[The problem]: Which lines below hold the word "Property"? Report each one.

(Information given Opens)

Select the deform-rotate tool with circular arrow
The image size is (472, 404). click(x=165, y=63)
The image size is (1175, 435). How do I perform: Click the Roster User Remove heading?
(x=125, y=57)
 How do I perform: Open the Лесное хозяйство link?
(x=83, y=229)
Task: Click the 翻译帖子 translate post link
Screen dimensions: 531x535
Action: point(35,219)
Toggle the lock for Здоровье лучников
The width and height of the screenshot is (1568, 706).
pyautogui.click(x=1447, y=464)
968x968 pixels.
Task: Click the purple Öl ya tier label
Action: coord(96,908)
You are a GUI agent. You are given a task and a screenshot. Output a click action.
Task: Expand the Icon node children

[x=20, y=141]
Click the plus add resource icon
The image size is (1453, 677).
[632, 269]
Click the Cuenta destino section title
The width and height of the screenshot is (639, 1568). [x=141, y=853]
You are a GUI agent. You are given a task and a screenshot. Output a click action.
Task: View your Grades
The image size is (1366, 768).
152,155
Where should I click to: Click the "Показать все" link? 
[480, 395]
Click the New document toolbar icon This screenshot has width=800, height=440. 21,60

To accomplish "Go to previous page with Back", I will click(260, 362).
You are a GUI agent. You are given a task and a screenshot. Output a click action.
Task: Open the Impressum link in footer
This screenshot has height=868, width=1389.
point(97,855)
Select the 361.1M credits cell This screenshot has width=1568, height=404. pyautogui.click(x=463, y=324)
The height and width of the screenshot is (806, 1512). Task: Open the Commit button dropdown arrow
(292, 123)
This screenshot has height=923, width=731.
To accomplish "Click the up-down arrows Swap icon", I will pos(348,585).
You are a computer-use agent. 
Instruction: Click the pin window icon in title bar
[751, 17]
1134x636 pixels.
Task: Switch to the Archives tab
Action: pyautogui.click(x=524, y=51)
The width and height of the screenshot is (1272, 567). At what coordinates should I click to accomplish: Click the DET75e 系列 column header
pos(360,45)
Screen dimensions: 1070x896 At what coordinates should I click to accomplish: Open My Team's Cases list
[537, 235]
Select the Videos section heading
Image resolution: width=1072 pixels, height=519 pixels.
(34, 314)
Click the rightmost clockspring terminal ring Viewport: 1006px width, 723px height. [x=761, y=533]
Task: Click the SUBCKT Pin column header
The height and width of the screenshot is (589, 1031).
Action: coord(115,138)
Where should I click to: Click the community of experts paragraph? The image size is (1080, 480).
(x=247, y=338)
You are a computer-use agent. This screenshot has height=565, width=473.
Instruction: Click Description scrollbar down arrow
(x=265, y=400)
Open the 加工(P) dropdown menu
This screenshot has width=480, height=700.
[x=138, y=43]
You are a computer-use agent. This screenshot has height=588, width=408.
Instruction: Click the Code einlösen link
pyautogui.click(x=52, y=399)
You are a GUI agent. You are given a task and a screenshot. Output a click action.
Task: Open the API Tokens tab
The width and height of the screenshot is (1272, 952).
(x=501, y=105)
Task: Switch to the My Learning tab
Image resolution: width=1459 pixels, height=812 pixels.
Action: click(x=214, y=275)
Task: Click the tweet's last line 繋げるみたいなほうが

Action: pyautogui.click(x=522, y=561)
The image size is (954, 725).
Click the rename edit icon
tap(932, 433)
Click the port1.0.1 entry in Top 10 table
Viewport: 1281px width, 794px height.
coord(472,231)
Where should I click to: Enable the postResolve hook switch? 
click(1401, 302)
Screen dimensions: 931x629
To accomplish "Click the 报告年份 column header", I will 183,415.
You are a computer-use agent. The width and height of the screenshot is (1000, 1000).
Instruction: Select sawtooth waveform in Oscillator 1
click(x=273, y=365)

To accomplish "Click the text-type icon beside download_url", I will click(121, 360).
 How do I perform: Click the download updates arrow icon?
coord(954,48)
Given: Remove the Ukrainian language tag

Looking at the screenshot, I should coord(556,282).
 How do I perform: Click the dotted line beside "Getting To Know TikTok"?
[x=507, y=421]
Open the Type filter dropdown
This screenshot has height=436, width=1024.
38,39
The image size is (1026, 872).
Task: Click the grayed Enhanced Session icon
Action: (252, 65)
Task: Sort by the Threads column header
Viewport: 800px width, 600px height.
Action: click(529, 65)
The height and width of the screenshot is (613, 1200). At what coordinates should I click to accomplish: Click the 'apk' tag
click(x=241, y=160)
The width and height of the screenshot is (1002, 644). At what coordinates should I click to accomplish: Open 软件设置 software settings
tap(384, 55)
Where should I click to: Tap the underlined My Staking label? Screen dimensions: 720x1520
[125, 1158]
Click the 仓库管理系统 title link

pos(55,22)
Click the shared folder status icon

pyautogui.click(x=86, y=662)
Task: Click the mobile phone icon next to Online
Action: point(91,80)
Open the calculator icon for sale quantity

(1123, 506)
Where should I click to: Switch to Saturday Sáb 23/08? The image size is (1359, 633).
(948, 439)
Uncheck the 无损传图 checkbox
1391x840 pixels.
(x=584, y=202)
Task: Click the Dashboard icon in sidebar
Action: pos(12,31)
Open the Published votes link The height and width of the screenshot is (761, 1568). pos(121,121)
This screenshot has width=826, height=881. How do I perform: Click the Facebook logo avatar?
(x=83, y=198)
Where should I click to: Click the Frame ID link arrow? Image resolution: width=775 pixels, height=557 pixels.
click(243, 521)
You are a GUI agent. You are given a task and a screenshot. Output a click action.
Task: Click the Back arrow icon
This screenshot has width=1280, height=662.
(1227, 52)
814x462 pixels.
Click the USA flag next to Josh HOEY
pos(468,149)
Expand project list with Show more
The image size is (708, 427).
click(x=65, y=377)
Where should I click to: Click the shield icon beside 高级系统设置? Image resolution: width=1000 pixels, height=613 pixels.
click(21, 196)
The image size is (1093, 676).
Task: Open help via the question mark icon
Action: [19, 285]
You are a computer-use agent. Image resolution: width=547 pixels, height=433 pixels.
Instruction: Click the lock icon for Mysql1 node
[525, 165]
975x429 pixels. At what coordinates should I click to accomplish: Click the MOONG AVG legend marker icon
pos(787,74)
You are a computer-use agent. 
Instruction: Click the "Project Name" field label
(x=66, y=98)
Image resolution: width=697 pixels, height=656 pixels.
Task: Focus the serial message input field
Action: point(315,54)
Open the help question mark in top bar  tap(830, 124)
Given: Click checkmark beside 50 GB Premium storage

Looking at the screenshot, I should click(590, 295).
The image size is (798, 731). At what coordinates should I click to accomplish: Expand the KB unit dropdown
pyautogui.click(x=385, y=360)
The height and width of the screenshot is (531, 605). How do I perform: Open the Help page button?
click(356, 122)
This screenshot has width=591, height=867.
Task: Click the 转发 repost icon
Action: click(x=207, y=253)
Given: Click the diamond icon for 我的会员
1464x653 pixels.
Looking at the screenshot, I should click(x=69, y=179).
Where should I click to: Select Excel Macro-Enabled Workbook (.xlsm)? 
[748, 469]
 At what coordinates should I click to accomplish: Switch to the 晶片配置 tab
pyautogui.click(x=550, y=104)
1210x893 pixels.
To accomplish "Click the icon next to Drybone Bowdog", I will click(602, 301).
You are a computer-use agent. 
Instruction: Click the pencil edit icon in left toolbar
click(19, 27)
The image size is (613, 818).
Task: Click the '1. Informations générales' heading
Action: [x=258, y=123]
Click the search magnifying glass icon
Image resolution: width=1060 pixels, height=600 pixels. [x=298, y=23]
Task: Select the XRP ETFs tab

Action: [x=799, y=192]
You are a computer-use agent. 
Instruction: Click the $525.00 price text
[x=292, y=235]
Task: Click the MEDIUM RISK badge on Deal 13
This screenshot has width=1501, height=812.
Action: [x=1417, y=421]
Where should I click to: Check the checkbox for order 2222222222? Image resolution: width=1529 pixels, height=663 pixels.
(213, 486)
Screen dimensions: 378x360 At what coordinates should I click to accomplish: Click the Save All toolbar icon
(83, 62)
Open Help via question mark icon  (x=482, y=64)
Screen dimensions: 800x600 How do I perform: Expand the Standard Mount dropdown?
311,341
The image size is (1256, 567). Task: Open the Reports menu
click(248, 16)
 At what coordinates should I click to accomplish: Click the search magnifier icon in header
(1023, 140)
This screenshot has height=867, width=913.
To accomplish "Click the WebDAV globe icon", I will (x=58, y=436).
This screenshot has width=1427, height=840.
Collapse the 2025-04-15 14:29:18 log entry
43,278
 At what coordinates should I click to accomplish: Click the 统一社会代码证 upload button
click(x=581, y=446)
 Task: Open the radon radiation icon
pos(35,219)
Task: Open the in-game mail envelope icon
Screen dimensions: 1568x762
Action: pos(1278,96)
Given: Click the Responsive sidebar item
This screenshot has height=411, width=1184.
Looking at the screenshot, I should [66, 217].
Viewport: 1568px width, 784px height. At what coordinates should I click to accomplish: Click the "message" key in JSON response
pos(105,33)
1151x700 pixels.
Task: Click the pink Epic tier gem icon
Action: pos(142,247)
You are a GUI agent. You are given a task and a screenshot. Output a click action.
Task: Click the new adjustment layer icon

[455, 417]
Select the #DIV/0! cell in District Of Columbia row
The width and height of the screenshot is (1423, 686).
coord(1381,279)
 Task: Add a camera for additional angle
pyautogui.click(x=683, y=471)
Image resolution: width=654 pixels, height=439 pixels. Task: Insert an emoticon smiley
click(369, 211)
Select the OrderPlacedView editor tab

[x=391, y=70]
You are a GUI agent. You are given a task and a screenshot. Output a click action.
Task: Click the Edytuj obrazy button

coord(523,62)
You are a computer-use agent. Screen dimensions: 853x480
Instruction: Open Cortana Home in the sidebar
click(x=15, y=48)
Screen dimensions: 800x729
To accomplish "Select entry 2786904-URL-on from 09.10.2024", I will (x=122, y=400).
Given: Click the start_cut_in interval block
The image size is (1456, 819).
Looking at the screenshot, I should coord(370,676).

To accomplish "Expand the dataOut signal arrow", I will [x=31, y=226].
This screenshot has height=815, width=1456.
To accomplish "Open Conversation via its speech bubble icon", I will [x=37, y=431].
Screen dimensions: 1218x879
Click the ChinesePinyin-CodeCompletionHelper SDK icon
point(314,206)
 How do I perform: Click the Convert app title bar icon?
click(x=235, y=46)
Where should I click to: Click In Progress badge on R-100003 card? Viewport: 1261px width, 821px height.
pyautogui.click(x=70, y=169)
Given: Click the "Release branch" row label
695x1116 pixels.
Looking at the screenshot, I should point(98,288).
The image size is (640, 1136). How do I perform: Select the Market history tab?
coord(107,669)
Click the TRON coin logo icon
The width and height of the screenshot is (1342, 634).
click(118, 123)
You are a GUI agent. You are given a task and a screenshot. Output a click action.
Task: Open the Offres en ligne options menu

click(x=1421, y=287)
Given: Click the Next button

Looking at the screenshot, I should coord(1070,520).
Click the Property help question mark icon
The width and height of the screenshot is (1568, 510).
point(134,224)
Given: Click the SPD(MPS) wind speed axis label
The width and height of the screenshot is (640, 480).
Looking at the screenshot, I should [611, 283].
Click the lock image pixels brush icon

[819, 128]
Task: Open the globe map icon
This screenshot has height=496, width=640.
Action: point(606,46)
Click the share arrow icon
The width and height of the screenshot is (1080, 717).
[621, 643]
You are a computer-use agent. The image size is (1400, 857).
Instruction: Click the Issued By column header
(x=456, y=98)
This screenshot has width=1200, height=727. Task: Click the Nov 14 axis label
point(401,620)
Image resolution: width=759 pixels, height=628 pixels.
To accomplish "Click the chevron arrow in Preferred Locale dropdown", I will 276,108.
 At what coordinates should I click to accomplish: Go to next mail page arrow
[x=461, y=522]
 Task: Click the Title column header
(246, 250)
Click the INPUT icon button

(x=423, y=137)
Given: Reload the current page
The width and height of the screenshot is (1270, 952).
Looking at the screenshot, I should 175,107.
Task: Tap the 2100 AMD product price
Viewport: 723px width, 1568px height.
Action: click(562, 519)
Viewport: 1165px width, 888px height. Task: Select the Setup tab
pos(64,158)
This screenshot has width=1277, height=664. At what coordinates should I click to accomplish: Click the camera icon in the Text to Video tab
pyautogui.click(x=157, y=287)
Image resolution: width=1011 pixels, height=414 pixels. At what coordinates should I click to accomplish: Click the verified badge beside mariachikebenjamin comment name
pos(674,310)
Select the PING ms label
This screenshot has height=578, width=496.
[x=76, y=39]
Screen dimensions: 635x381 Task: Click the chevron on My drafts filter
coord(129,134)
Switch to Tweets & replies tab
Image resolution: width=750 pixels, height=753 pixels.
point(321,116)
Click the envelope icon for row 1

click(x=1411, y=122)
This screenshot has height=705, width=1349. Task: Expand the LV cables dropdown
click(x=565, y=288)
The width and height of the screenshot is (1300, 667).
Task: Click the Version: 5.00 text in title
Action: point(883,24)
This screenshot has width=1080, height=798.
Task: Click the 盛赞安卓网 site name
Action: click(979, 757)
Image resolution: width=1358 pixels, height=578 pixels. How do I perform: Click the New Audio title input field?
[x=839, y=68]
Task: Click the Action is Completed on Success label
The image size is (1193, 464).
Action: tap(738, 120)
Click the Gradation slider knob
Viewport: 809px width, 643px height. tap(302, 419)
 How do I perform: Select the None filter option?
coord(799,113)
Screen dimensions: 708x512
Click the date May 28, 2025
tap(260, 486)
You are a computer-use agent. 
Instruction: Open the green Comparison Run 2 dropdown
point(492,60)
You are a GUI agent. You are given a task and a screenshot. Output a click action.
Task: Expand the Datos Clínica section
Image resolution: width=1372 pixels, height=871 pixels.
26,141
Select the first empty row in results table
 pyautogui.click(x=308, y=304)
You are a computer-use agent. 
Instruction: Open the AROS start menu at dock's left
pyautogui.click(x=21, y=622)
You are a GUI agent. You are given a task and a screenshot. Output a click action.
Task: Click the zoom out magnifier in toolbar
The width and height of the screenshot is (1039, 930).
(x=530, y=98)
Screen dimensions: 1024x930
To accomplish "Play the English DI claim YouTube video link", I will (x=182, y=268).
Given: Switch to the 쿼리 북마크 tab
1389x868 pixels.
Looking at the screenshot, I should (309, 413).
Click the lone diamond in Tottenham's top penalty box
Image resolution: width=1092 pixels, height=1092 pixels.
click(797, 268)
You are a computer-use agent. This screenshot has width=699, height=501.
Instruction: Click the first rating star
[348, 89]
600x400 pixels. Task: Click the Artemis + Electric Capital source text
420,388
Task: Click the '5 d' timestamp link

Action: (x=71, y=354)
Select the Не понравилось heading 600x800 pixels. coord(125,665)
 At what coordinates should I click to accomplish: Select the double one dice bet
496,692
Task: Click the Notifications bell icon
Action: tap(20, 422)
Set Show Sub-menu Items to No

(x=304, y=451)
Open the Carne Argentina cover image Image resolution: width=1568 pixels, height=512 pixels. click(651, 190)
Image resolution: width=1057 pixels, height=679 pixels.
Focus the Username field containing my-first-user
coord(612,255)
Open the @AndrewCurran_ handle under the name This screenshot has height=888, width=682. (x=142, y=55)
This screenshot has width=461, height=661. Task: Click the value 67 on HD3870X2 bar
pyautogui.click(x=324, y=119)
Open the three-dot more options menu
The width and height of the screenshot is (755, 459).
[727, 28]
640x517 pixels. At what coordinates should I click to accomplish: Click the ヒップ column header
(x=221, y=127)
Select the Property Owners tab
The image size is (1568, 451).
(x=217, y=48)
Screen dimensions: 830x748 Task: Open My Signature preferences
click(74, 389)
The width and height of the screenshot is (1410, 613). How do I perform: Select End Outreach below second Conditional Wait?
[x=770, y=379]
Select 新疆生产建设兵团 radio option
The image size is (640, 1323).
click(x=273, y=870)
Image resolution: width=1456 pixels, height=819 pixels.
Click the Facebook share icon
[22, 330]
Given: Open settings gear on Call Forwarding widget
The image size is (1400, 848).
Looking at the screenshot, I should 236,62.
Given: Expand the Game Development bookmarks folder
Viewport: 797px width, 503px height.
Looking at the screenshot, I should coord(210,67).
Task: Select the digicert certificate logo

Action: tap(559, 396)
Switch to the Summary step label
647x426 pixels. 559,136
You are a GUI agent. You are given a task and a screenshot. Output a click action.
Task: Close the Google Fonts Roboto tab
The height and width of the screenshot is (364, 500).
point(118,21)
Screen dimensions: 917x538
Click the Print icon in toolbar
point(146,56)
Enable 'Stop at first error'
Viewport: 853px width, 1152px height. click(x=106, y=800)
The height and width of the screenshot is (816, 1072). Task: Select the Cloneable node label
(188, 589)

(Information given Closes)

[Reply to the task]:
Click the Property help question mark icon
Select the Property Owners tab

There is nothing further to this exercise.